O rei tinha passado a sair regularmente com a infanta e os restantes irmãos. Uma ou duas vezes por semana. Davam uma volta por Lisboa, faziam um passeio de barco pelo Tejo e outras vezes iam até Cascais, a infanta estava cada vez mais entusiasmada com estas saídas e a sua intimidade com o irmão tinha voltado a aumentar.

- Parece que tem sido bastante divertido.

- Sim.- O seu sorriso era enorme e os seus pequenos grandes olhos castanhos brilhavam com o entusiasmo e felicidade.- O mano diz que depois de amanhã vamos fazer uma visita ao estaleiro. Vai inaugurar uma caravela com o meu nome!!! Não é fantástico!

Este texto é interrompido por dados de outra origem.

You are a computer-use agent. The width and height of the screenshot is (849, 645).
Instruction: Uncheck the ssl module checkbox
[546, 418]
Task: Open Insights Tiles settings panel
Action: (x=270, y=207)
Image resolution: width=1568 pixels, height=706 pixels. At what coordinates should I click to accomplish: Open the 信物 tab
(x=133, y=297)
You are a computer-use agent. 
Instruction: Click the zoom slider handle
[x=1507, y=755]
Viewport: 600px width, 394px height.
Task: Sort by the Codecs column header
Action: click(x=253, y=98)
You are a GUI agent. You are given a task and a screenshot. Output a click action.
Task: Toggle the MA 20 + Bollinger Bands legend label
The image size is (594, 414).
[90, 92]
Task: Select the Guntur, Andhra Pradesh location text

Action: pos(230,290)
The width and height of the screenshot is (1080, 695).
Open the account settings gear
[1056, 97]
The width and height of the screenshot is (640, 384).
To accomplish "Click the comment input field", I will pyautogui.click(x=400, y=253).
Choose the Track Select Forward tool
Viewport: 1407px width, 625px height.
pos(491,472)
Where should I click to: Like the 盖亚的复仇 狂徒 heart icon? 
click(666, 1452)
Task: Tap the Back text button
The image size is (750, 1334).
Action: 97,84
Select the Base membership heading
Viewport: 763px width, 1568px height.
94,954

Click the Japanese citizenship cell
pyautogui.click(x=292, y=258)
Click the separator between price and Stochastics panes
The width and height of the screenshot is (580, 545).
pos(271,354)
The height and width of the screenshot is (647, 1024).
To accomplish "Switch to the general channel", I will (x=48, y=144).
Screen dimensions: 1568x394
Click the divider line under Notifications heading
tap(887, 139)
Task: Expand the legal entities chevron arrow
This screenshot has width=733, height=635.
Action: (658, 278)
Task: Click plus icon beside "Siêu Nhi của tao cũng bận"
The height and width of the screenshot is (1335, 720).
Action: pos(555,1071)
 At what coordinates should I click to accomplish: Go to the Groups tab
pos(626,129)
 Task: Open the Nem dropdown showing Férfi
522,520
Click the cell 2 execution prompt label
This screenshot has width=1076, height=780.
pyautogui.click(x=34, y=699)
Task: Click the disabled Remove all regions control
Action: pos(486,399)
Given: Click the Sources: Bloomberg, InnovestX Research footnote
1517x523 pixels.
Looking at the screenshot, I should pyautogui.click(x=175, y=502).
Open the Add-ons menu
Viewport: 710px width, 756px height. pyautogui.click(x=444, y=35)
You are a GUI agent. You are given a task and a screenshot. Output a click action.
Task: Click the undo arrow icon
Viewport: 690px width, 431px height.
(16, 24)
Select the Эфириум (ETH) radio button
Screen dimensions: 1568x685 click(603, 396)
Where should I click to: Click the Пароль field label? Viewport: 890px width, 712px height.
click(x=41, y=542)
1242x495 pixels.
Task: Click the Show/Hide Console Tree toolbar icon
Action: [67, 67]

- É uma grande honra!- Festejei com ela e acabámos por nos atirar as duas para cima da cama a rir. Eu sou sem duvida uma criança grande!

- Maria está de esperanças.- Comentou baixinho.

- Eu sei. Contou-me.- Olhei para os frescos no teto onde ninfas brincavam no bosque.

- Achas que vai deixar de ser minha aia? Eu gosto muito dela.

- Não sei.- Admiti.- Talvez quando der à luz o bebé tenha de ficar um tempo afastada da corte, mas voltará com certeza. É com ela, Francisca.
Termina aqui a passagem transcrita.